Cytena now belongs to the group

This is another reason why Cytena is a target for investors. Three years ago, biotech holding company Bico acquired Cytena, making it part of a group that includes 1,150 well-rounded employees and 14 companies, and recently generated sales of €120 million. The Swedish American Group does not publish sales figures for individual companies. However, sales are likely to be in the double-digit million range. The world’s leading biotech and pharmaceutical companies buy Cytena.

Meanwhile, the company run by Julian Felix Ripa has evolved from a specialist in cellular printers to a system provider. In addition to laboratory equipment, software, accessories, and reagents are also manufactured and sold. Each new development learns to walk in Freiburg, and production takes place in Germany.

Challenge: Finding qualified employees

The growing demand for personalized medicine, that is, medicines tailored to the patient, is helping Cytena. Because many developments are only possible with technology from Freiburg. The challenge facing the company: to find qualified employees.

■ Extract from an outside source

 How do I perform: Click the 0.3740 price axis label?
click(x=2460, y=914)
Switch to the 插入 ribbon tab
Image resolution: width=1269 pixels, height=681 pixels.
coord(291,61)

“We’re looking around the world,” says Marketing Director Fabian Stumpf. In the last year alone, the number of employees in Freiburg increased from 32 to 89. Cytena employs about 140 people worldwide. Molecular biologists are in demand just like software developers. In addition to qualifying, it is very important that the newcomers also fit in with the team. “Although this greatly reduces the pool of candidates and thus makes successful recruitment more difficult, this approach pays off significantly in everyday working life,” says Stumpf. “Great team cohesion is definitely a guarantee of strong employee loyalty.”

Cytena relies on many team events, flexible hours, childcare allowance – and brand-new offices. The company recently moved from the main building in the Freiburg exhibition center to another notable property: the Green City Tower in the charging station. The company has secured 4,500 square meters on six floors in one of the wings of the tower complex – and the rooftop terrace. At the same time, there are considerations of how to develop the company further if things are very tight there. But what is certain is that the future lies in Freiburg, says Stumpf.

Of the four founders, two remain on the board: Chief Technology Officer Andre Gross and Chief Financial Officer Benjamin Stemmel, who will leave the company for the foreseeable future. Jonas Schöndube now works for the parent company in the USA and Peter Koltay continues to work at the Institute for Microsystems Technology (Imtek) in Freiburg. The cellular printer was developed under the direction of Koltay. Operationally, it has never been a part of the company. Focuses on research and teaching.